The political benefit of this method of finance is that no American is apparently “down” any money, and yet the lucky cities get their infrastructure projects, with all of the spillover effects (in terms of construction jobs, etc.) they entail. It seems that inflationary finance is all gain, no pain.

But of course, in reality real resources are still being diverted from the private sector into the channels dictated by the political process. The construction workers who move to the cities in question are now no longer able to work on private buildings or houses. The rubber, cement, steel, glass, lumber, and other materials devoted to the new projects are not available for use in other possible projects elsewhere in the economy.

When all is said and done, the average American still “pays for” the new government spending, but via higher prices. In other words, rather than the average American’s income dropping by $100, instead the prices of other goods and services rise slightly, so that the original income no longer fetches as much stuff in the market.

However, the two methods are not equivalent.
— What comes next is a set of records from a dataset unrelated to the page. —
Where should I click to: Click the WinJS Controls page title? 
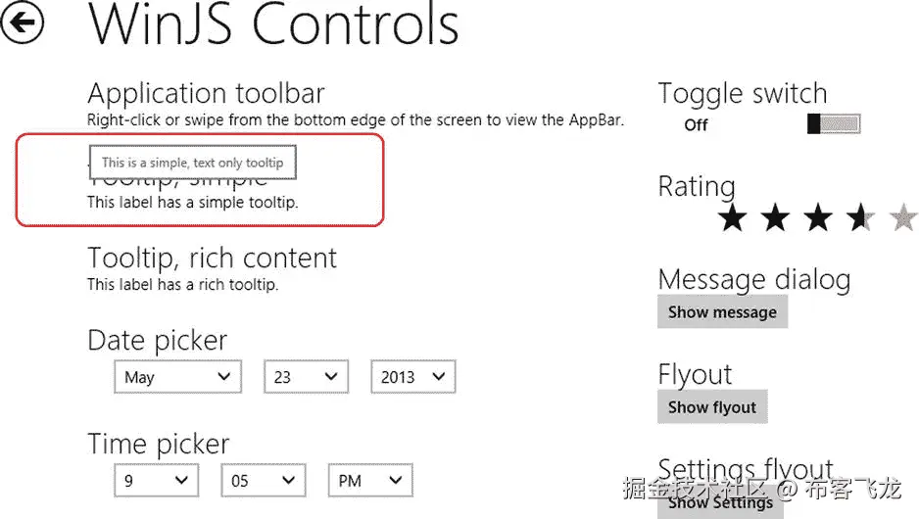273,25
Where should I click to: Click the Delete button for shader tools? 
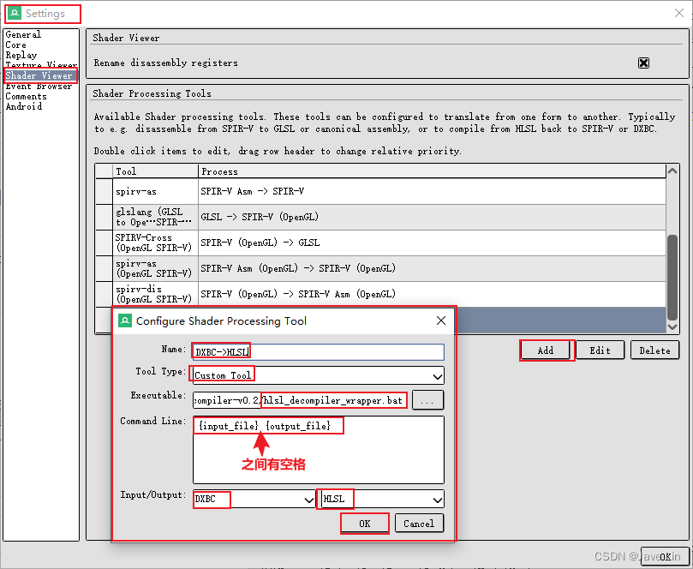pyautogui.click(x=654, y=350)
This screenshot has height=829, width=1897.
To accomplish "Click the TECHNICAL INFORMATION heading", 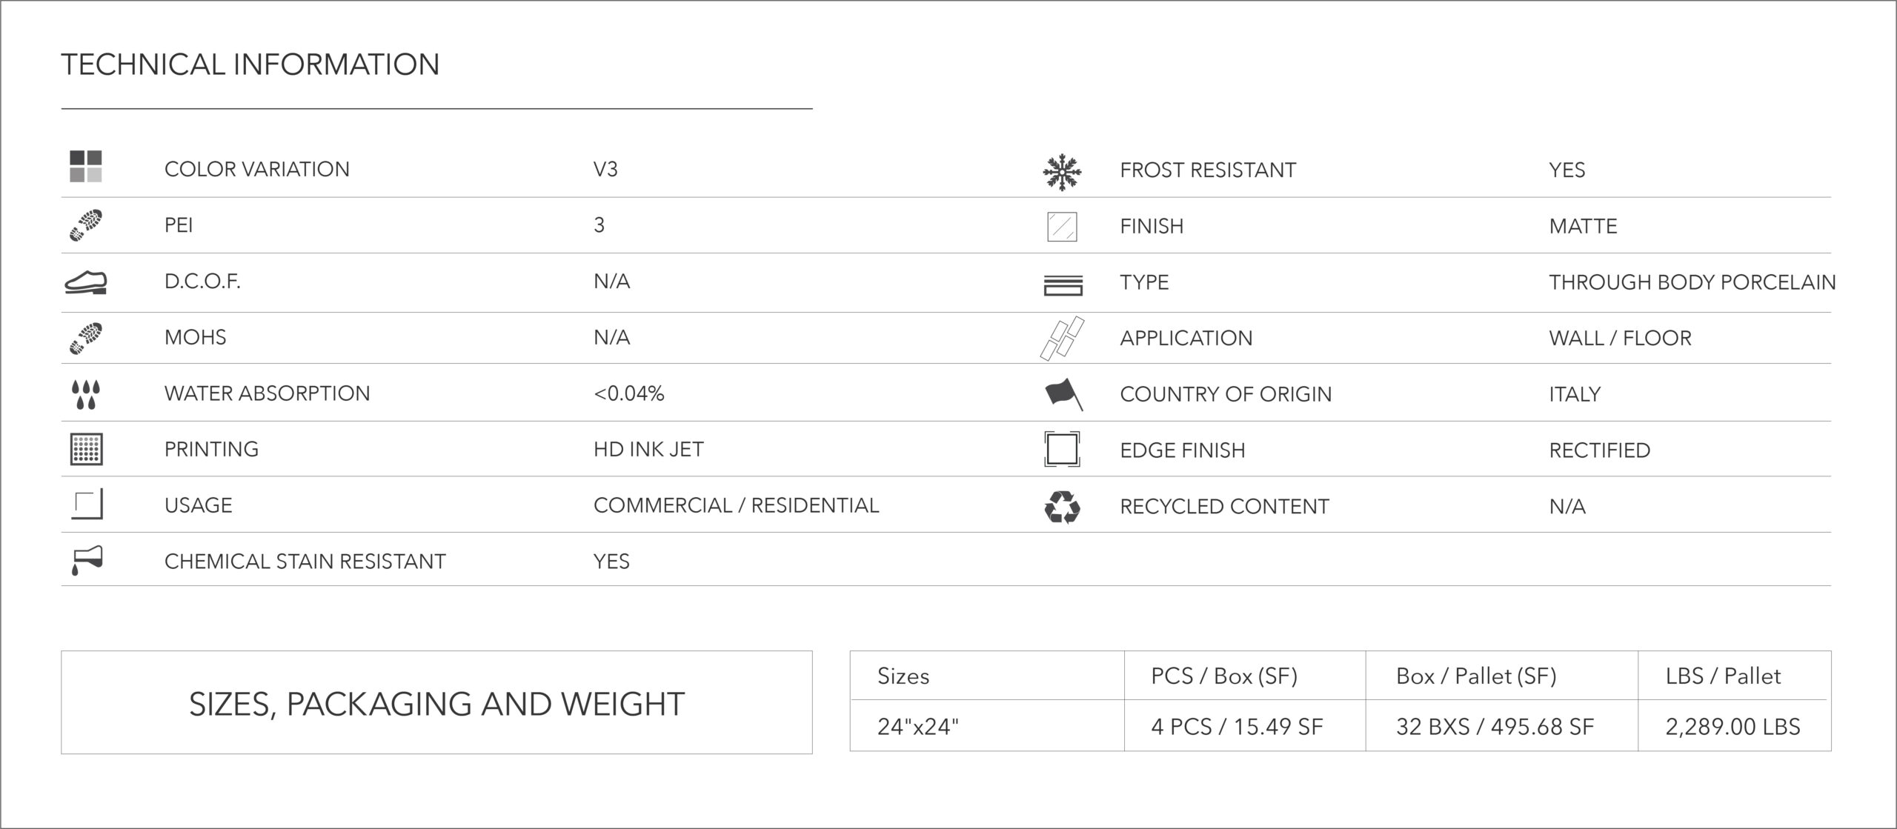I will coord(250,64).
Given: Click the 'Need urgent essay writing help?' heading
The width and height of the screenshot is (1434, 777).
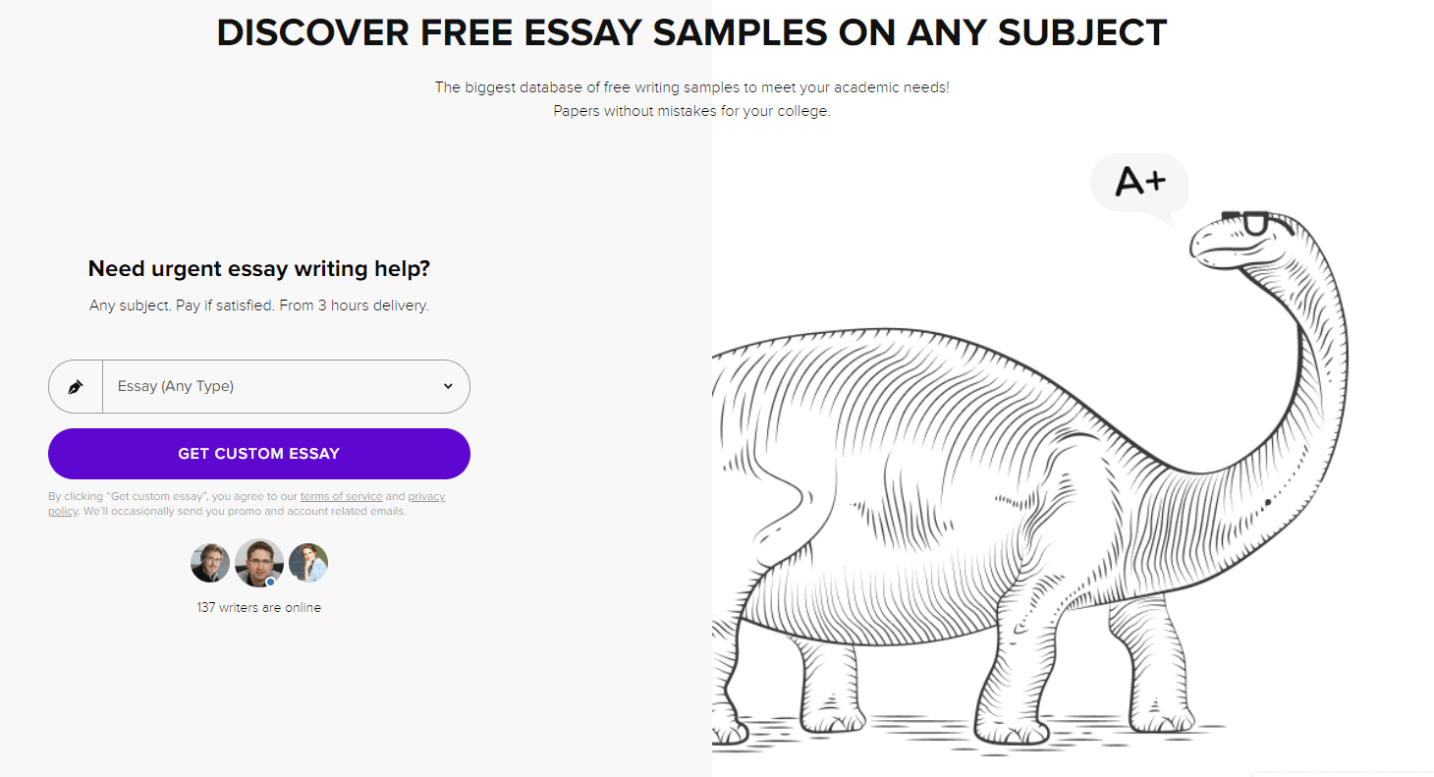Looking at the screenshot, I should 259,269.
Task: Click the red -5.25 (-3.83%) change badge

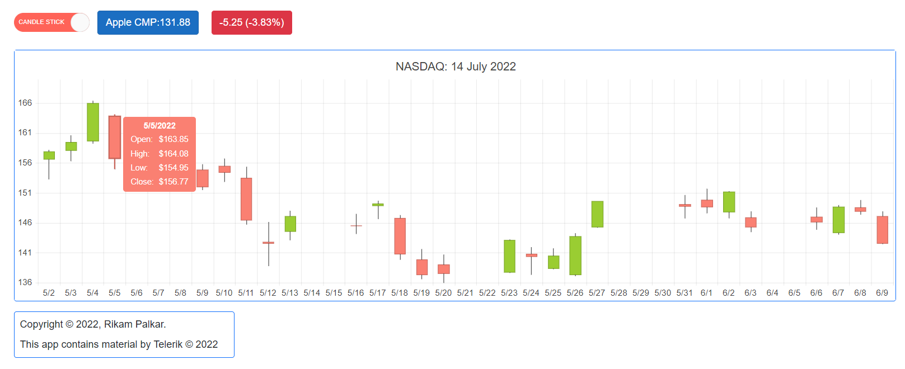Action: click(251, 22)
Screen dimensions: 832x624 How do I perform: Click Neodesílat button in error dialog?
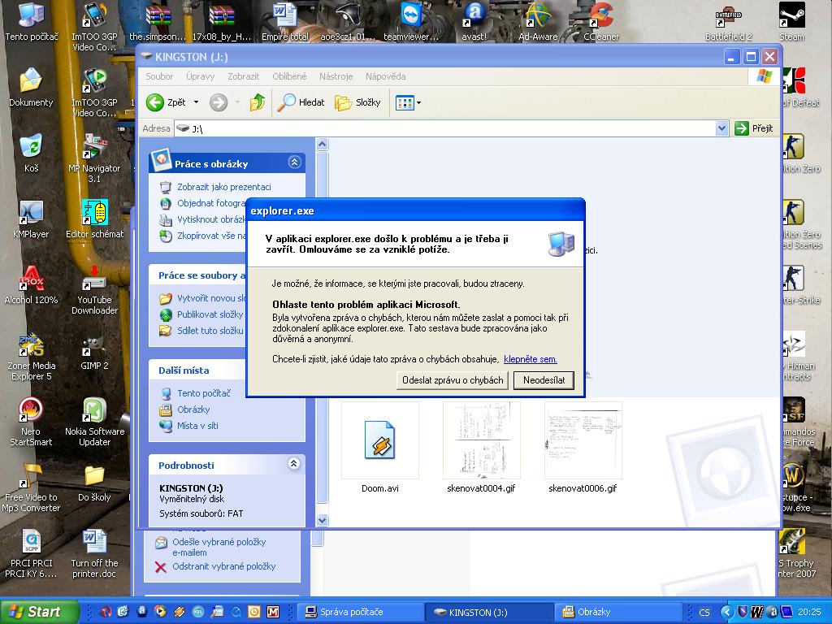point(544,380)

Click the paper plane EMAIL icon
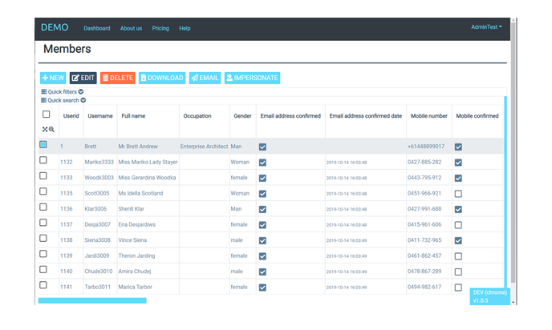[195, 78]
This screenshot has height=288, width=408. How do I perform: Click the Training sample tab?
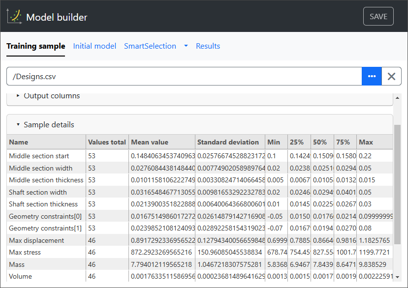(35, 46)
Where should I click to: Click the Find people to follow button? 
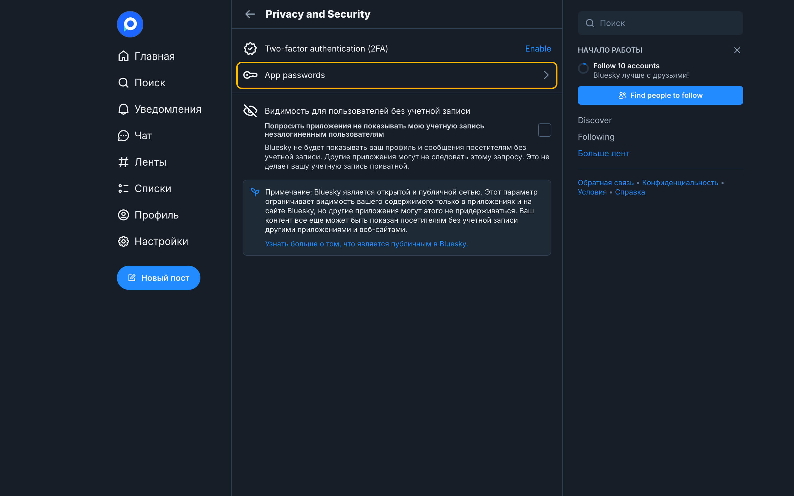pos(660,95)
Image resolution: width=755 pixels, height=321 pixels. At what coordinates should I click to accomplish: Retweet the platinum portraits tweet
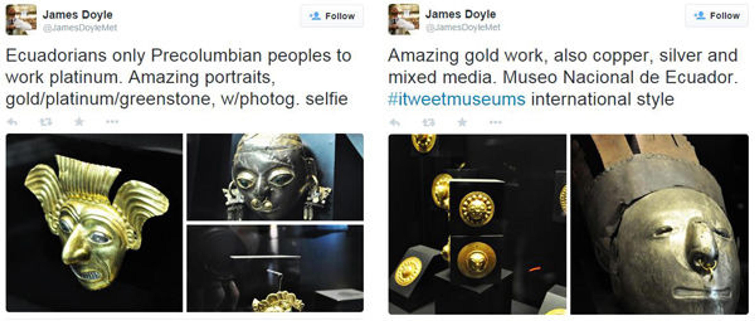point(46,122)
Most obvious, the source of the (real) income drain is harder to detect under inflation. If a family can’t make ends meet because of taxes, then it knows to blame the government. But if a family sees prices rising at the store faster than the paychecks from work, it might blame greedy capitalists or trade unions or OPEC; it might not realize the Federal Reserve is the true culprit.

Conclusion

The MMTers are “right” in the sense that yes, modern governments that issue fiat currency need never default on their bonds. But they are wrong if they think this observation absolves Alexandria Ocasio-Cortez from explaining how she will pay for the Green New Deal. The printing press doesn’t create real resources, it only obscures the method by which the government siphons them away from the private sector.

To be sure, MMTers would respond that the economy currently suffers from excess capacity, and then we could safely accommodate large deficit finance without pushing up the CPI. Yet we have now moved beyond accounting tautologies and into competing theories of how the economy works. I am happy to have that debate as well, but much of the existing discussion involves MMTers acting as if they alone understand that the government can buy stuff by printing money. Yes, free-market economists have understood that all along, and have explained in elementary detail why it is such a dangerous option.